▶ Aim of the exercise: In the records below, locate every line that contains the word "Task" and copy each of those lines in full.

▶ Excerpted records:
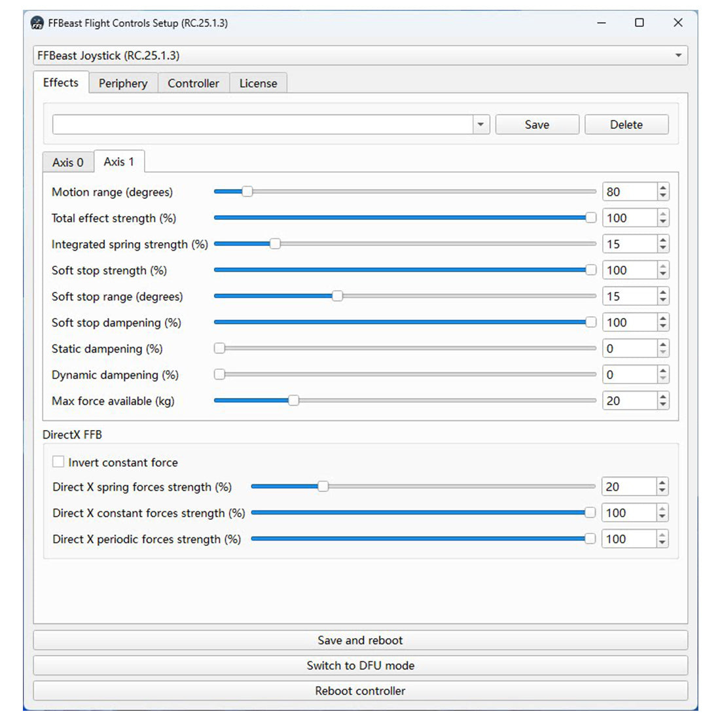Increase Static dampening using up arrow
Viewport: 720px width, 720px height.
click(x=663, y=345)
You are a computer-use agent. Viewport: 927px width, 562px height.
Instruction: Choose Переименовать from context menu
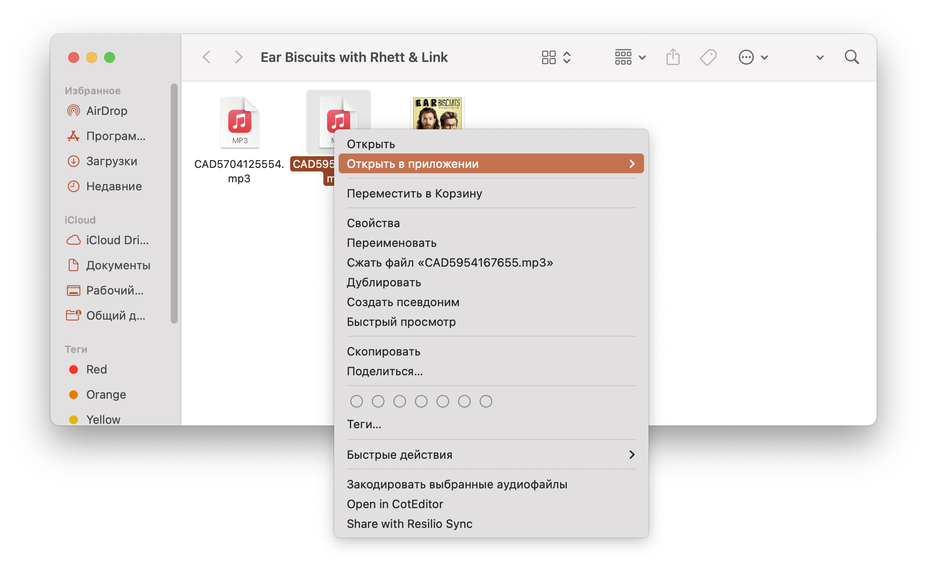[391, 243]
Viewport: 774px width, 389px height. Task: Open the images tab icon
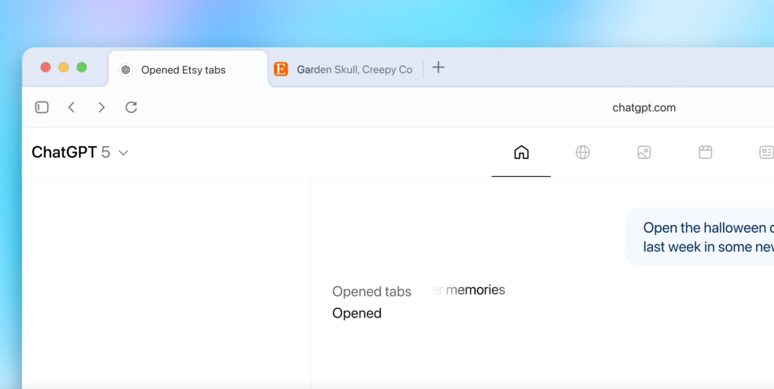pyautogui.click(x=644, y=153)
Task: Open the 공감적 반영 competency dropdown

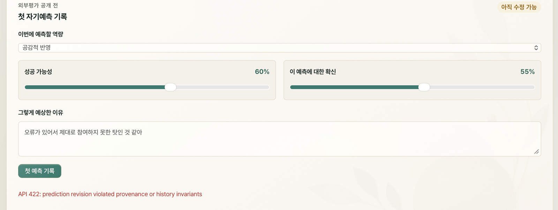Action: pos(279,48)
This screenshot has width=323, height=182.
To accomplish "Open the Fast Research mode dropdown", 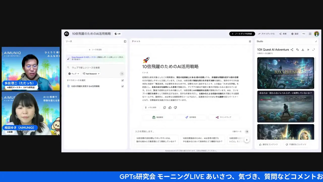I will [91, 74].
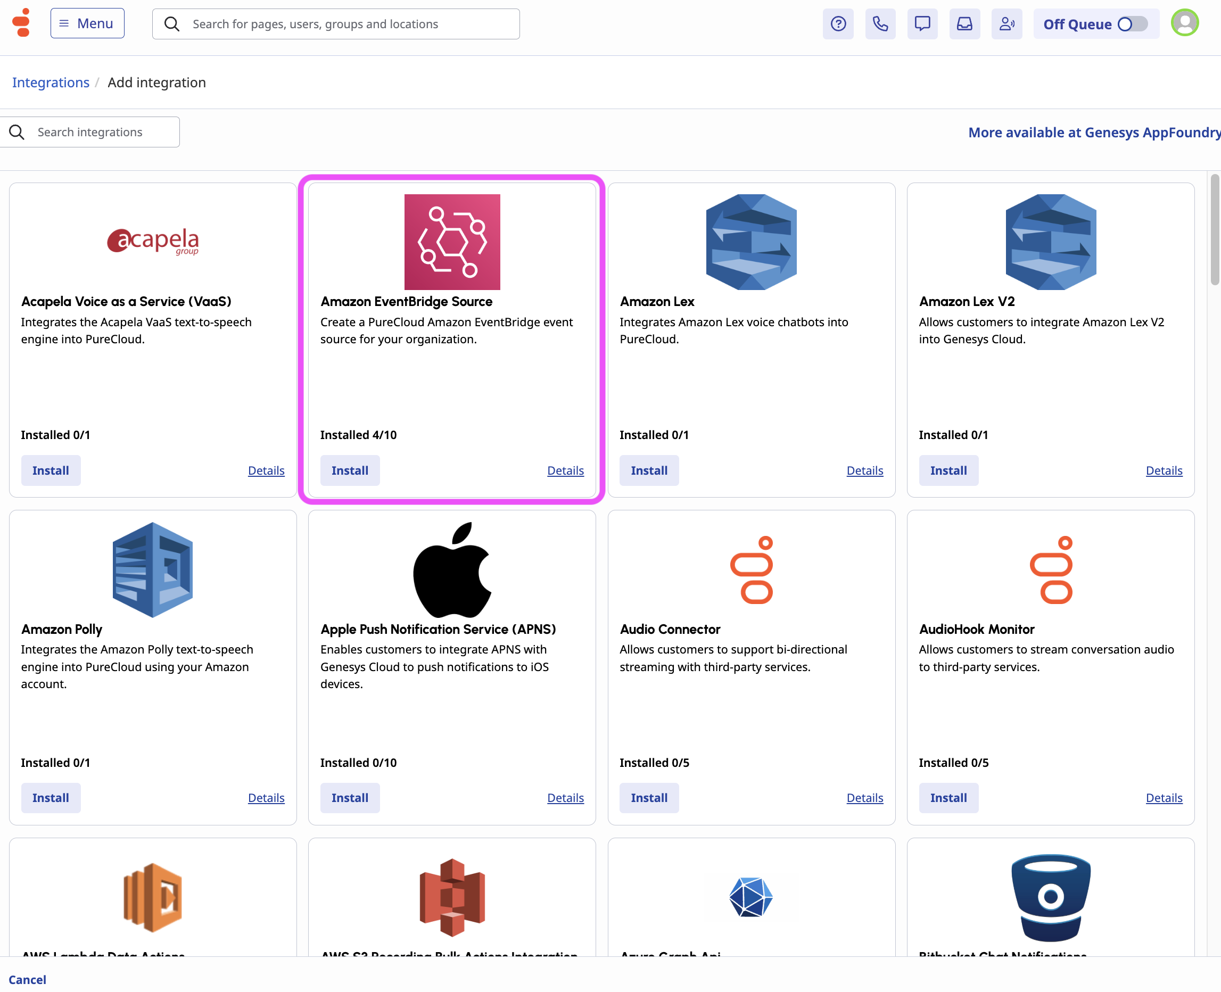Cancel adding an integration
The image size is (1221, 992).
pos(27,979)
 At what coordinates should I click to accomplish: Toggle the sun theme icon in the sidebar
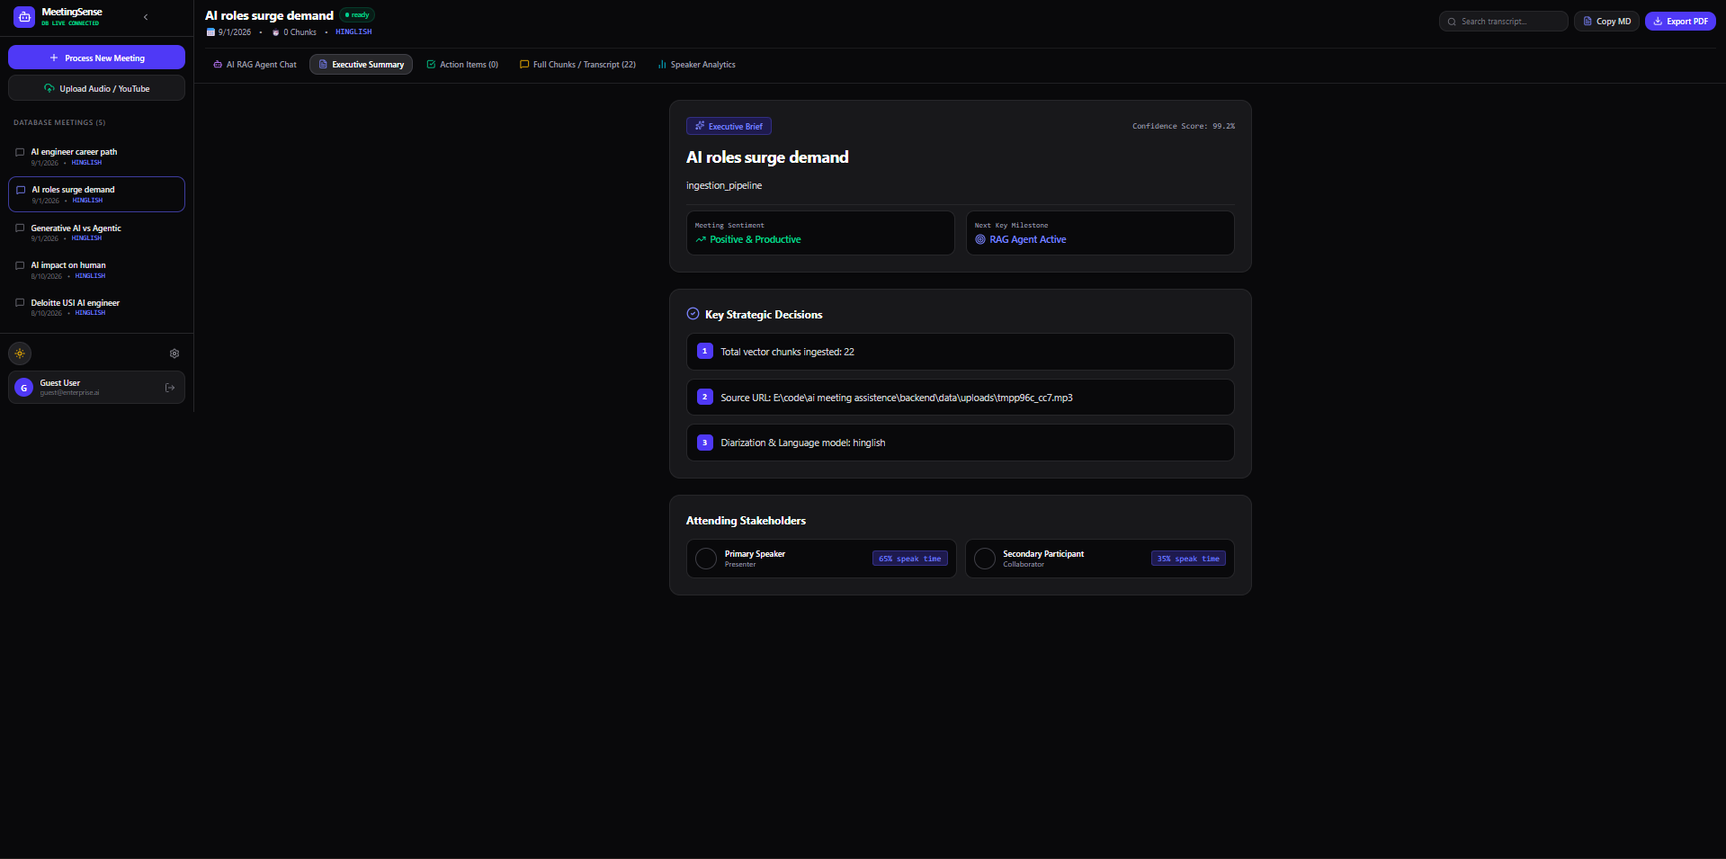tap(20, 353)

▶ Complete output:
Viewport: 774px width, 389px height. Task: Open the images tab icon
Task: Open the 공감적 반영 competency dropdown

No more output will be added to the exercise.